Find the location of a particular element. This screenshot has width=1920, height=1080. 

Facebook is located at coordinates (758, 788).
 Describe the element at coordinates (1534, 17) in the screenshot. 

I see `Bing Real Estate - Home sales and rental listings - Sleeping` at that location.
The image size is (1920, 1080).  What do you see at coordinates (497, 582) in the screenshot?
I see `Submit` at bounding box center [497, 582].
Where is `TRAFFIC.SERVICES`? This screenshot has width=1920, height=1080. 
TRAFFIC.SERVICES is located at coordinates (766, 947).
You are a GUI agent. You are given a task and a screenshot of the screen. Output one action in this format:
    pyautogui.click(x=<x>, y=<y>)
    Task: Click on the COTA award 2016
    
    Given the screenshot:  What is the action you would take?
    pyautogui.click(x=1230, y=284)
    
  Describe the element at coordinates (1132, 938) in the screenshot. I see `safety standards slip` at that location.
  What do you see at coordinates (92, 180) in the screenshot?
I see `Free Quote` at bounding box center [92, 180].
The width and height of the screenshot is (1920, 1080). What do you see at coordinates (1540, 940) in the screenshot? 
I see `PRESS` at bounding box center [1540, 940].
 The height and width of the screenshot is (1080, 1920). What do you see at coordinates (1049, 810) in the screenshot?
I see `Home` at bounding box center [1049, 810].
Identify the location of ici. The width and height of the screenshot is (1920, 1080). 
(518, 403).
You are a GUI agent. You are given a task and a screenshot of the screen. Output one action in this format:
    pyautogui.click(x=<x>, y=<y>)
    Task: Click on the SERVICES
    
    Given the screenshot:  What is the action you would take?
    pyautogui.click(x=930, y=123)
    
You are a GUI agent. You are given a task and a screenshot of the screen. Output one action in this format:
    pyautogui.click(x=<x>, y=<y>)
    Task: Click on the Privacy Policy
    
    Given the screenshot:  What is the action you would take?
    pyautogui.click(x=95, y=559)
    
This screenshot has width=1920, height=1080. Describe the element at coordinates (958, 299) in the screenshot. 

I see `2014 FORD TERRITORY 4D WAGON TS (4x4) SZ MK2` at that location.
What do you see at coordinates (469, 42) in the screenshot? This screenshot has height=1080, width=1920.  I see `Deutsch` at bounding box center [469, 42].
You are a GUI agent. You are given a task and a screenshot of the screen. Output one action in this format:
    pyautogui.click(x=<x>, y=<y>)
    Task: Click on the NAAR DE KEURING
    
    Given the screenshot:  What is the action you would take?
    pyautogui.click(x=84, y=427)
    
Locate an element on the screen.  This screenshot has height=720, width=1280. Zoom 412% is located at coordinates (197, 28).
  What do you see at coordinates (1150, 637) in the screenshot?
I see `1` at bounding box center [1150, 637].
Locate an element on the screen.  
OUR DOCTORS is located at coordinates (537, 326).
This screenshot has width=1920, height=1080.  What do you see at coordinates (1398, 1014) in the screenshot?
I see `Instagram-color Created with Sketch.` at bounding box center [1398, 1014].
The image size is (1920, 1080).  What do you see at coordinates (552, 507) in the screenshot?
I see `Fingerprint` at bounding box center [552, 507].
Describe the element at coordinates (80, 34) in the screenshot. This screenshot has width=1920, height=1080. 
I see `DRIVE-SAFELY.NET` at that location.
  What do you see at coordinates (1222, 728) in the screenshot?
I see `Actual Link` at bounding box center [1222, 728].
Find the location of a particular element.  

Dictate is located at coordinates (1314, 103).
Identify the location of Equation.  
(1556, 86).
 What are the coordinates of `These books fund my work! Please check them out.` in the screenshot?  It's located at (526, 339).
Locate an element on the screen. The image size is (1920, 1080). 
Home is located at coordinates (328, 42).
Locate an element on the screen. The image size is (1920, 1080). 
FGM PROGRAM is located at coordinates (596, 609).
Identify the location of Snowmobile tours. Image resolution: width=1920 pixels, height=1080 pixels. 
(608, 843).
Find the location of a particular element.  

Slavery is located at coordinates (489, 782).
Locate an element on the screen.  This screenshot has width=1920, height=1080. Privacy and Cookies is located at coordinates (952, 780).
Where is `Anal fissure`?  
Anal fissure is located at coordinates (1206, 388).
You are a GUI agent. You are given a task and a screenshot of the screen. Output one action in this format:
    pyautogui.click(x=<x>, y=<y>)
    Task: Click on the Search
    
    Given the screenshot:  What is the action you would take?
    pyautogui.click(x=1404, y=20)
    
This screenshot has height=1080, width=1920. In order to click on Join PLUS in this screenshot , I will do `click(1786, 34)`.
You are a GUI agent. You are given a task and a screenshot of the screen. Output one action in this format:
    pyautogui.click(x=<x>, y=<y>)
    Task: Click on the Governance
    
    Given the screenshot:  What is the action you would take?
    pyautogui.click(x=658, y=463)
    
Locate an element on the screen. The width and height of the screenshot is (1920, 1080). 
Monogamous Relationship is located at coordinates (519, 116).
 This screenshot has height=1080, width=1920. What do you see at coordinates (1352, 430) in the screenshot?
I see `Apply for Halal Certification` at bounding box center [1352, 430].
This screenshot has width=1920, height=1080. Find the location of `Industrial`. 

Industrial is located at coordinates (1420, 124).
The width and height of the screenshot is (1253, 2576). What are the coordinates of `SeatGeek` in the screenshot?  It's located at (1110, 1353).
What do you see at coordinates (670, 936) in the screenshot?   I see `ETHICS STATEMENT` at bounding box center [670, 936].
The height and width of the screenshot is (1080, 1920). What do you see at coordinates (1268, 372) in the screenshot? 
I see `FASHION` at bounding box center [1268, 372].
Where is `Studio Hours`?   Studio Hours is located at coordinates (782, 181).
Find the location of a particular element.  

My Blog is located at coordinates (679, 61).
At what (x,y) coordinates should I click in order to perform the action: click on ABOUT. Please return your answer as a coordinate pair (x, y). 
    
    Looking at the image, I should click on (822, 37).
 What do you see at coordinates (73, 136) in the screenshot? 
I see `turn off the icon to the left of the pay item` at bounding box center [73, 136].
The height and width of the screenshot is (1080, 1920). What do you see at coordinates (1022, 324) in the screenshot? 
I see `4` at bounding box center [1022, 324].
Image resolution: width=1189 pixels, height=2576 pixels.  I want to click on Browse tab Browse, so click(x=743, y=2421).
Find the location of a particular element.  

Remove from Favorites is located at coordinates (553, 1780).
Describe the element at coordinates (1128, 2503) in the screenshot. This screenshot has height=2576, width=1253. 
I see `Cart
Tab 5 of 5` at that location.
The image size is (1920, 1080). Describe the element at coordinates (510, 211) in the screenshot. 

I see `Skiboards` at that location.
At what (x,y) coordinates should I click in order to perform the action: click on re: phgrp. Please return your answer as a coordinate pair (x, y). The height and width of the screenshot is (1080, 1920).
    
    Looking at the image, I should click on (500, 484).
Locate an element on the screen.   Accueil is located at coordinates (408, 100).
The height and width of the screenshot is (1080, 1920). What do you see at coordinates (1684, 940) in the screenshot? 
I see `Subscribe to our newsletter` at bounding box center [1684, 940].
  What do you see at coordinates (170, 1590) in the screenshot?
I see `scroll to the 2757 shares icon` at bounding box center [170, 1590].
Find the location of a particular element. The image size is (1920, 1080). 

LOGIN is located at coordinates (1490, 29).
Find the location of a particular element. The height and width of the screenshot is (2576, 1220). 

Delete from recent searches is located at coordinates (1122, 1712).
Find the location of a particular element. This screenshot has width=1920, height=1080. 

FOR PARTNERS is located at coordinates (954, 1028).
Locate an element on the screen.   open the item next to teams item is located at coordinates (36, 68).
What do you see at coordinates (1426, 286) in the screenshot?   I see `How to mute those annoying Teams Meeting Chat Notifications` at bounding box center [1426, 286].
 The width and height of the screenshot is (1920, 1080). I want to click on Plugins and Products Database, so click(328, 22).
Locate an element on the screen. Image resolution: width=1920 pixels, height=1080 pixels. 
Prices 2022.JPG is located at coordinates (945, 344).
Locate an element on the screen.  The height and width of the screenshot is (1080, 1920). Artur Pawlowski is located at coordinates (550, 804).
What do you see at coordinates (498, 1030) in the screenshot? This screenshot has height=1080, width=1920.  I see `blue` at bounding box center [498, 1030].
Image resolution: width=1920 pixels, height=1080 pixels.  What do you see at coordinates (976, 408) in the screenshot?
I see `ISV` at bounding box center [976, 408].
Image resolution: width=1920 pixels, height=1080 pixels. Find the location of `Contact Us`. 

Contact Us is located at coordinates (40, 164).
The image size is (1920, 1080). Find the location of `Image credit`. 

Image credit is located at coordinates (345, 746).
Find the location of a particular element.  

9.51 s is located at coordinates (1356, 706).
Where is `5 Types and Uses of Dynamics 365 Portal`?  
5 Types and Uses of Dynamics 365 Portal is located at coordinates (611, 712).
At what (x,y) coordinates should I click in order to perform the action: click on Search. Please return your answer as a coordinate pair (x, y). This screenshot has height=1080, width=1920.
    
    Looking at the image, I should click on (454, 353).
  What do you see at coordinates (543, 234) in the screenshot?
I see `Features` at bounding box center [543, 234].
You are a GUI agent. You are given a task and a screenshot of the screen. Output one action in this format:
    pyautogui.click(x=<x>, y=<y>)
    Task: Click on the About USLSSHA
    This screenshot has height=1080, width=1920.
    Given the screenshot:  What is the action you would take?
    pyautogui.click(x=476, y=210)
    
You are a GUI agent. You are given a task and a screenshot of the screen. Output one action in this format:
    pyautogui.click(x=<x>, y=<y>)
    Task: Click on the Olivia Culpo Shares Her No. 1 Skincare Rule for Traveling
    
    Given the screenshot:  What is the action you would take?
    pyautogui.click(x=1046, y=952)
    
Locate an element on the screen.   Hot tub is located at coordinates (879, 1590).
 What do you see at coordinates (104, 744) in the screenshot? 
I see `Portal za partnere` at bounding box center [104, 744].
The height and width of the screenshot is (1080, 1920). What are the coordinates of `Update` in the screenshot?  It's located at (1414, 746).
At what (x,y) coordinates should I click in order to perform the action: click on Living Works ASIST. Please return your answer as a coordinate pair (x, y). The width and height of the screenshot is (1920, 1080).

* [GOAL]:
Copy the records from the line with "The image size is (1920, 1080). Find" up to and including the line with "9.51 s is located at coordinates (1356, 706).", swapping "location" for "position" and leaving everything else unchanged.

* [RESULT]:
The image size is (1920, 1080). Find the position of `Image credit`. 

Image credit is located at coordinates (345, 746).
Find the position of a particular element.  

9.51 s is located at coordinates (1356, 706).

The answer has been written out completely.